Overcoming the status quo and tackling new challenges

Overcoming the status quo bias is difficult, but not impossible. Indeed, a common concern around changing research assessment processes to include new ways of sharing knowledge is taking a leap into the unknown. Because these new policies are on the leading edge of change, there are gaps in our knowledge around their effects on research culture and assessment. For example, will assessors penalize researchers who include preprints in their CVs or will research culture shift what it values?

Another key question centers on how preprints will impact our concept of traditional manuscript peer review processes. Traditionally, journals select a panel of peer reviewers, ideally field experts, who voluntarily review manuscript submissions for free. These detailed reviews inform an editor’s decision on whether to publish a manuscript. Generally, preprints are only lightly checked before being made public, after which anyone can read and comment on them and provide peer feedback. One common concern is that preprints are only subject to light checking before being made public, though it is important to note that issues with rigor and reproducibility exist within current peer-review publication systems. Preprint peer feedback holds the potential for positive change, opening up the opportunity for authors to receive a wide range of community input and making it easier to spot issues early.

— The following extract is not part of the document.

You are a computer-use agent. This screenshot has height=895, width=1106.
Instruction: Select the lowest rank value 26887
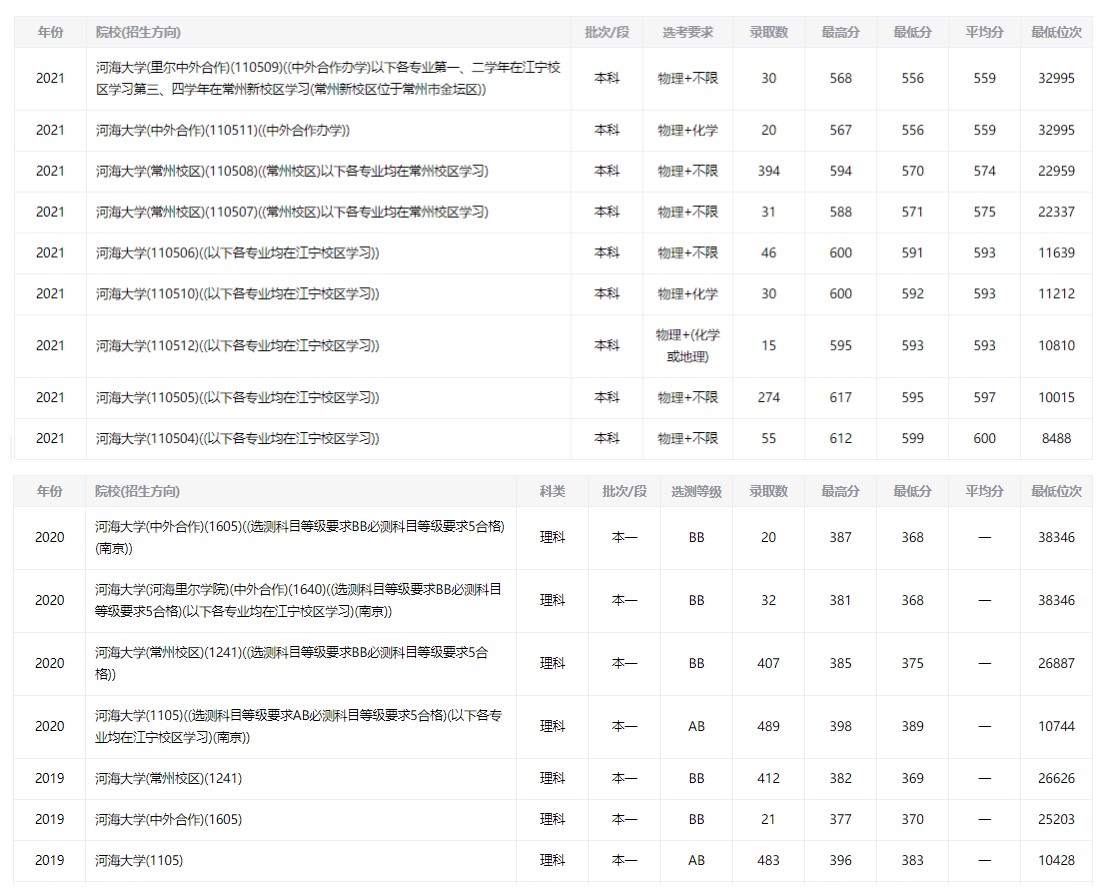tap(1056, 663)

One step to foster trust in preprints will be to create a shared understanding of what preprint “review” is. What qualifies as review in the context of a preprint was recently defined via expert consensus as “A specific type of preprint feedback that has: Discussion of the rigor and validity of the research. Reviewer competing interests declared and/or checked. Reviewer identity disclosed and/or verified, for example, by an editor or service coordinator, or ORCID login.” Additionally, there are a growing number of preprint review services available, for example VeriXiv (created through a partnership between the Gates Foundation and F1000), Peer Community In and Review Commons who have all created infrastructure and pipelines to verify preprints and facilitate structured and invited expert peer review of preprints, post publication. They provide journal-independent assessment of the preprint, typically using various forms of open peer review practices, making it more transparent, fostering accountability and enabling reviewers to be rewarded for their contributions to the field. However, some have raised concerns about whether greater transparency increases risk of retaliation, particularly for early career researchers, although recent evidence suggests that more research is needed to determine if repercussions occur.

Questions like these are legitimate and highlight the value of the organizations that are actively seeking to answer them, like the Research on Research Institute, which studies the results of research policy reform using the same scholarly rigor that reform efforts are trying to foster in the academic ecosystem. Organizations like ASAPbio are working to address concerns around the agility of preprint servers to correct or retract preprints and to support rigorous and transparent preprint peer review processes.

In the meantime, fear of unintended consequences is not reason enough to avoid trying to improve research incentives and the culture associated with it. The changes that research funders are implementing to recognize and incentivize open scholarship practices are on the leading edge of reform efforts, pushing research culture forward in new ways that aim to address existing burdens caused by APCs and journal prestige. As with all policies that aim to shift assumptions around what can and should be valued in research, gaps in knowledge will need to be filled through iteration, open dialogue with groups that new policies will impact, and careful study of how new policies change research culture.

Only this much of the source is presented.